TEXT BLOCK ->
They were sharing the ear plugs, one each, and had their happy faces about two inches from the screen.
They were conversing with relatives who lived in Australia. Guess they thought they had to shout to be heard.
I assume their relatives were shouting back. Kinda cute, but hey, culture is culture. The rock will endure.
“Blogger loses Times of Malta spot over FT plagiarism
Allied Newspapers have removed blogger Nikita Alamango over her alleged plagiarisation of an article in the Financial Times.
The blogger and Independent on Sunday columnist Jacques Rene Zammit outlined the artless copy-and-paste job in his blog Akkuza where he showed how Alamango’s blog, Global markets – a ‘toxic cocktail [blog removed] was “uncannily similar to an article in the Financial Times by Gillian Tett (Eurozone crisis resembles US turmoil in 2008).”
Alamango’s blog was removed almost immediately after, as Zammit posted in his blog later on in the day.
“You think it is a coincidence? nah. The whole story on the FT is a series of bullets and all Nikita does is paraphrase the whole shebang, thesaurus in hand to replace words like ‘wobble’ with ‘quiver’…” Zammit wrote in his first blogpost.
Alamango is a member of the Labour national executive, the international secretary of the Labour youth forum, and the dpeuty secretary-general of the National Youth Council.”
One for the Maltese racists: http://www.dailymail.co.uk/femail/article-2025490/Liz-Jones-Somalian-refugee-camp-The-tiny-girl-scrapes-teeth-twig-make-pretty-A-tooth-falls-hand-Her-makes-mockery-world-I-come-from.html
http://www.akkuza.com/2011/08/12/times-to-vanish/
I do not know if you are talking about Ghadira, in particular: because if that is the case, you must have been missing the Hymns sung during Masses being celebrated on unconsecrated and illegally occupied grounds.
The cleric should pluck up courage and tell the congregation that the proper venue for mass would be Mellieha’s parish church, a couple of minutes away on foot.
It seems that most in that shanty-town define themselves as subjects living ‘f’xiefer tal-faqar’. However, their cars, air-conditioning units and satellite dishes prove that many are wise enough to keep at a safe distance from the fatal fall.
I agree that in Maltese the words “dak” and “dik” are used oftenly as no one had a name.
What I dislike also in Maltese is “ir-ragel tieghi” or “il-mara tieghi” when we have the words “zewgi” and “marti”. The first two phrases are part of our language but both subjects are treated as objects. Too much possession.
I’ve never heard an Italian or an English person say my woman or mia donna as everyday language.

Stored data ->
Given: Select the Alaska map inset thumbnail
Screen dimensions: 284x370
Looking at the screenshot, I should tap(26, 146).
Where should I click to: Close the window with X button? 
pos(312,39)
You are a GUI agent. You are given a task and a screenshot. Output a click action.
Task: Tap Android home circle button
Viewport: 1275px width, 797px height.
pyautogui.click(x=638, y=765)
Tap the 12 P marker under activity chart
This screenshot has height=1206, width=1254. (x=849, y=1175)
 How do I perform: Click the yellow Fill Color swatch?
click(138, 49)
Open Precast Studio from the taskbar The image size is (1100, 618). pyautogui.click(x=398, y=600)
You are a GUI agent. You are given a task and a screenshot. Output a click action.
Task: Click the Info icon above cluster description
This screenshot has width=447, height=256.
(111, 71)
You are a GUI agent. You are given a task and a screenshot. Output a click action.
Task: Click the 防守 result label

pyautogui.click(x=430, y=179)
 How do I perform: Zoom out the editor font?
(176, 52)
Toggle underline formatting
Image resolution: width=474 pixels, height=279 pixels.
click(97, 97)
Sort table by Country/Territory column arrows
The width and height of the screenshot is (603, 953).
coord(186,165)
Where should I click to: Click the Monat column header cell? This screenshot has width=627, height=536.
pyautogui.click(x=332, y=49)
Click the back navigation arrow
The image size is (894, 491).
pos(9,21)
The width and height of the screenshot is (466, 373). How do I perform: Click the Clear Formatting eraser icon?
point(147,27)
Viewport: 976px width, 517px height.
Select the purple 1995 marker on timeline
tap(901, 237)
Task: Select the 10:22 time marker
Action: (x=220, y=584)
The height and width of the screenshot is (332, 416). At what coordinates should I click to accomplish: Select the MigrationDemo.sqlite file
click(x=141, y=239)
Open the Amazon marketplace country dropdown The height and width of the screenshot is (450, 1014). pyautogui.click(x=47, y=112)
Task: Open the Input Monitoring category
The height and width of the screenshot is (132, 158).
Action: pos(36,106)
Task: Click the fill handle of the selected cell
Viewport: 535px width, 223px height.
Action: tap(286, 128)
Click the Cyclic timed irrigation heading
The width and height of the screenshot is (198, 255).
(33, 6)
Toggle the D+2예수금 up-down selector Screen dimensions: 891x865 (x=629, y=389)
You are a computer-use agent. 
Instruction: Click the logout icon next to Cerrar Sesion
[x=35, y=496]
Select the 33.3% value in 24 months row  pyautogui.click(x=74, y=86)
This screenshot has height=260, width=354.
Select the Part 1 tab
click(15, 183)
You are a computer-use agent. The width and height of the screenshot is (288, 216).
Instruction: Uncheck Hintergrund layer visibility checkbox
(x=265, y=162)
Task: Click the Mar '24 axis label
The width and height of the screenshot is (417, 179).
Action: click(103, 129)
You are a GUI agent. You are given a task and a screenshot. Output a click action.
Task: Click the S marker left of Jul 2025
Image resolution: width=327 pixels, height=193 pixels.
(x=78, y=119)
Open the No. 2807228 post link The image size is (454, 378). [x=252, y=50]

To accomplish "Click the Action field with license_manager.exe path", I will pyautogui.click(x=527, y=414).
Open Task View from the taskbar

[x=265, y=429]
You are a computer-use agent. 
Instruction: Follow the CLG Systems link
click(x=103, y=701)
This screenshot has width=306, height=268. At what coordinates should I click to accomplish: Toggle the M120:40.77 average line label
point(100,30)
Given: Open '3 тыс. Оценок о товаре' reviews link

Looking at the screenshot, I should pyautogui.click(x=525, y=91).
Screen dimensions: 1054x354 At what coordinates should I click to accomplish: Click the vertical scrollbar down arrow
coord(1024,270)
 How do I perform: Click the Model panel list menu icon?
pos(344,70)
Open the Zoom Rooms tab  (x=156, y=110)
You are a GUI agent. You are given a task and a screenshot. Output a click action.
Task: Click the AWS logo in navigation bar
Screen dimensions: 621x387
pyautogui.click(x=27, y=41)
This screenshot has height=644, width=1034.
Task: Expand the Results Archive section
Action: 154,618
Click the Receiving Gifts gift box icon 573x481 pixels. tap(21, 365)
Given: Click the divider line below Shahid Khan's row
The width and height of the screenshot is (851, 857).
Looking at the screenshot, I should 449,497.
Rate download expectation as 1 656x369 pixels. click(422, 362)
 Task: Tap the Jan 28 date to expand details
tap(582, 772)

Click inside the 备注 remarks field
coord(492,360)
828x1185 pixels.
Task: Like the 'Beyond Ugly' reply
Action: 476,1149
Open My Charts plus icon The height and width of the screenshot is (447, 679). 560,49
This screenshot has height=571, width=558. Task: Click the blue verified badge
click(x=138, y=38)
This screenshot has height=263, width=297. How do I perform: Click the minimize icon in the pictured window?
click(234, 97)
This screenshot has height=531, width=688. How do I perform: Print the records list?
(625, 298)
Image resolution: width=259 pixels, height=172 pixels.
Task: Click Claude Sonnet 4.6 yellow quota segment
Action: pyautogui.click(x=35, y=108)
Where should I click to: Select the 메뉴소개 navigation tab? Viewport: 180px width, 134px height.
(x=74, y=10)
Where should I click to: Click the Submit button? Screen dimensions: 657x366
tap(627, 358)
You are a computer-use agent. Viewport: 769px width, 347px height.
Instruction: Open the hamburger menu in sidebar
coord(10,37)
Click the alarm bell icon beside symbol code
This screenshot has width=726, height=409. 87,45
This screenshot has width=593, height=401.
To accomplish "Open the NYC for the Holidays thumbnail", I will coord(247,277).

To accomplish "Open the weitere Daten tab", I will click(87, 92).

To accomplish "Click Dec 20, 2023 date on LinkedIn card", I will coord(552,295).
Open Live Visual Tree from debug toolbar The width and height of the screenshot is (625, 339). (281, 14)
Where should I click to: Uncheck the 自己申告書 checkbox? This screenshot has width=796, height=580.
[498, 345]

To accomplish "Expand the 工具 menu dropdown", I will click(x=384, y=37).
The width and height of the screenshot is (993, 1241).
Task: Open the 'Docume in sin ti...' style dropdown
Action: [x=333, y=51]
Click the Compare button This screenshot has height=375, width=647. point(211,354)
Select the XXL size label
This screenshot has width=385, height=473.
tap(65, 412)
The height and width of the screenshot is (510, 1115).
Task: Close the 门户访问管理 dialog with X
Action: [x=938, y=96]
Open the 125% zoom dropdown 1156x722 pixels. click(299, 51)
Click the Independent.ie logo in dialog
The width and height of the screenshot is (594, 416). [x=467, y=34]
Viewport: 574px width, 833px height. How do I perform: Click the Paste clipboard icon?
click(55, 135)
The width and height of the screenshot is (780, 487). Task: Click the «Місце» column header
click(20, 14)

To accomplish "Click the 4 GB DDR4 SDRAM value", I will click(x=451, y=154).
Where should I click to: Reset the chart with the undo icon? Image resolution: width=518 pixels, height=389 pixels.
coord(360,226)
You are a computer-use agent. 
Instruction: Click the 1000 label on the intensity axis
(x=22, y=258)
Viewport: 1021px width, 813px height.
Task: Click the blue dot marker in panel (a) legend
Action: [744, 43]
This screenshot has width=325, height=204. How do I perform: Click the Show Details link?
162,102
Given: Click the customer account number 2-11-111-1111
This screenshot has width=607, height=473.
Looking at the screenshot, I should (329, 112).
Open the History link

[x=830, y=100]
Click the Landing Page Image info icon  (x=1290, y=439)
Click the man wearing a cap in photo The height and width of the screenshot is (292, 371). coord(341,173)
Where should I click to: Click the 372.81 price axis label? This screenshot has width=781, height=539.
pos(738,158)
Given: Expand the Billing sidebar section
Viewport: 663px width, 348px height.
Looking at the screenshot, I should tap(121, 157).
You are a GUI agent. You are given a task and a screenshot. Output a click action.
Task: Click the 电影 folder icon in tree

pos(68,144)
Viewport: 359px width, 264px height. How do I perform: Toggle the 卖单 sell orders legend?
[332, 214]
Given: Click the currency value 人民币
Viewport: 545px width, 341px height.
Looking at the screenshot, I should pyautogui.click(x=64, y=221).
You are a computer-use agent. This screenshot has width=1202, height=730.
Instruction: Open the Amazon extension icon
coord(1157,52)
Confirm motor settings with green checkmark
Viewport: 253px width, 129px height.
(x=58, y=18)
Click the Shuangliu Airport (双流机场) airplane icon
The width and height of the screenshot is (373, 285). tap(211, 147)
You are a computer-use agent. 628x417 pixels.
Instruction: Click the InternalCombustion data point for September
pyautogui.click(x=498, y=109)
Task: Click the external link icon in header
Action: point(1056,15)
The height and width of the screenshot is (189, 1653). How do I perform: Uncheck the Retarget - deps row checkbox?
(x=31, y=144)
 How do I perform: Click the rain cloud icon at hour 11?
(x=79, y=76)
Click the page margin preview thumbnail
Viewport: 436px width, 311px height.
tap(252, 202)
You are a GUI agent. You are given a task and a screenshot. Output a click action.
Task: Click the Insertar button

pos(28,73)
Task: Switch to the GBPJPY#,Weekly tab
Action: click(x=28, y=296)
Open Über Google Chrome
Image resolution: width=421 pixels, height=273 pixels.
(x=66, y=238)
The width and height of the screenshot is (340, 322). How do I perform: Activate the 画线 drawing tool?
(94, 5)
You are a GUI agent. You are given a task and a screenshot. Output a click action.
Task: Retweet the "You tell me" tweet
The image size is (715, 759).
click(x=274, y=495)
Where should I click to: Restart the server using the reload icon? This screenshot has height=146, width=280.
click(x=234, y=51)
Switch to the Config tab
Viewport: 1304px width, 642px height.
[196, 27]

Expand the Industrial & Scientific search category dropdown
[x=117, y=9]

ACTIVITY LIST ->
(A) According to the comment thread, which word did Alamango use in place of "wobble"?
(B) Render this sentence from the comment thread in Spanish: "The cleric should pluck up courage and tell the congregation that the proper venue for mass would be Mellieha’s parish church, a couple of minutes away on foot."
(C) Summarize the comment thread in three sentences.

PER-TASK OUTPUTS ->
(A) "Quiver."

(B) El clérigo debería armarse de valor y decirle a la congregación que el lugar apropiado para la misa sería la iglesia parroquial de Mellieha, a un par de minutos a pie.

(C) One commenter describes a couple with their faces close to a screen, conversing with relatives in Australia and seemingly shouting to be heard. Another quotes a report that Allied Newspapers removed blogger Nikita Alamango over alleged plagiarism of a Financial Times article, a copy-and-paste job that Jacques Rene Zammit outlined on his blog Akkuza. Further comments object to Masses celebrated on unconsecrated, illegally occupied grounds at Ghadira and criticize the Maltese phrases "ir-ragel tieghi" and "il-mara tieghi" for treating spouses as objects when the words "zewgi" and "marti" exist.